EXERCISE GOAL:
Retype every line of the records exactly.

Stored items
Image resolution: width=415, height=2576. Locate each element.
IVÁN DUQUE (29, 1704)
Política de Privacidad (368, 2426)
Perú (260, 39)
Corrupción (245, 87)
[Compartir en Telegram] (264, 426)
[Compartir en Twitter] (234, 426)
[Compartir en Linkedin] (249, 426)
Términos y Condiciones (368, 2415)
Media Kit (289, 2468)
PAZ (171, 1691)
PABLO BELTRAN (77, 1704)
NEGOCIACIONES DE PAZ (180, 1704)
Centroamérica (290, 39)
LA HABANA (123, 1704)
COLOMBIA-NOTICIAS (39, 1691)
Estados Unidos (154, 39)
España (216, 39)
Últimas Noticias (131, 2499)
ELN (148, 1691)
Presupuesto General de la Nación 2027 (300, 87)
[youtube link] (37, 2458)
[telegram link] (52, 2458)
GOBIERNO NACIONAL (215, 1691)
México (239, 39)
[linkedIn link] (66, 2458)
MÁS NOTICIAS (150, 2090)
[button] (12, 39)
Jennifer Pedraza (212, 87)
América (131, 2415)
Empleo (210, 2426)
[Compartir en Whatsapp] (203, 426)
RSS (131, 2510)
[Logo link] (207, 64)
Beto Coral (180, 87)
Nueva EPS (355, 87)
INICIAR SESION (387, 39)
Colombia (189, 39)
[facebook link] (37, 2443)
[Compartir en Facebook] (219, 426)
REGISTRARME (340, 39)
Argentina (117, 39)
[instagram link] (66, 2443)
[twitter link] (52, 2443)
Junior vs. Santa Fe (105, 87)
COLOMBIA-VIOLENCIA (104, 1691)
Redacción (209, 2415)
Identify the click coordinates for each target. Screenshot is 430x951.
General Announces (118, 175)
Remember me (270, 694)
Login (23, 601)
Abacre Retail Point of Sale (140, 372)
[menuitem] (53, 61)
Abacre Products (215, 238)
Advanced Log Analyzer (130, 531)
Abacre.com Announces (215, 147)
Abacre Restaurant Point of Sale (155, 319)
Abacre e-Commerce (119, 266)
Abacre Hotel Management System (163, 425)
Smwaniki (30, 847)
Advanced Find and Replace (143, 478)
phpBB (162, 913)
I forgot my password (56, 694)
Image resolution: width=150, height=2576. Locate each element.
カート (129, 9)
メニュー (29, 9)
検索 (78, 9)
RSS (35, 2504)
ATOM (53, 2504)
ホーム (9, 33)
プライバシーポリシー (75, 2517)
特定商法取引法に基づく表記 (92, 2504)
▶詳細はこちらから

THE COMPLETED TASK:
Image resolution: width=415, height=2576. Locate each element.
IVÁN DUQUE (29, 1704)
Política de Privacidad (368, 2426)
Perú (260, 39)
Corrupción (245, 87)
[Compartir en Telegram] (264, 426)
[Compartir en Twitter] (234, 426)
[Compartir en Linkedin] (249, 426)
Términos y Condiciones (368, 2415)
Media Kit (289, 2468)
PAZ (171, 1691)
PABLO BELTRAN (77, 1704)
NEGOCIACIONES DE PAZ (180, 1704)
Centroamérica (290, 39)
LA HABANA (123, 1704)
COLOMBIA-NOTICIAS (39, 1691)
Estados Unidos (154, 39)
España (216, 39)
Últimas Noticias (131, 2499)
ELN (148, 1691)
Presupuesto General de la Nación 2027 (300, 87)
[youtube link] (37, 2458)
[telegram link] (52, 2458)
GOBIERNO NACIONAL (215, 1691)
México (239, 39)
[linkedIn link] (66, 2458)
MÁS NOTICIAS (150, 2090)
[button] (12, 39)
Jennifer Pedraza (212, 87)
América (131, 2415)
Empleo (210, 2426)
[Compartir en Whatsapp] (203, 426)
RSS (131, 2510)
[Logo link] (207, 64)
Beto Coral (180, 87)
Nueva EPS (355, 87)
INICIAR SESION (387, 39)
Colombia (189, 39)
[facebook link] (37, 2443)
[Compartir en Facebook] (219, 426)
REGISTRARME (340, 39)
Argentina (117, 39)
[instagram link] (66, 2443)
[twitter link] (52, 2443)
Junior vs. Santa Fe (105, 87)
COLOMBIA-VIOLENCIA (104, 1691)
Redacción (209, 2415)
Identify the click coordinates for each target. Screenshot is 430x951.
General Announces (118, 175)
Remember me (270, 694)
Login (23, 601)
Abacre Retail Point of Sale (140, 372)
[menuitem] (53, 61)
Abacre Products (215, 238)
Advanced Log Analyzer (130, 531)
Abacre.com Announces (215, 147)
Abacre Restaurant Point of Sale (155, 319)
Abacre e-Commerce (119, 266)
Abacre Hotel Management System (163, 425)
Smwaniki (30, 847)
Advanced Find and Replace (143, 478)
phpBB (162, 913)
I forgot my password (56, 694)
Image resolution: width=150, height=2576. Locate each element.
カート (129, 9)
メニュー (29, 9)
検索 (78, 9)
RSS (35, 2504)
ATOM (53, 2504)
ホーム (9, 33)
プライバシーポリシー (75, 2517)
特定商法取引法に基づく表記 (92, 2504)
▶詳細はこちらから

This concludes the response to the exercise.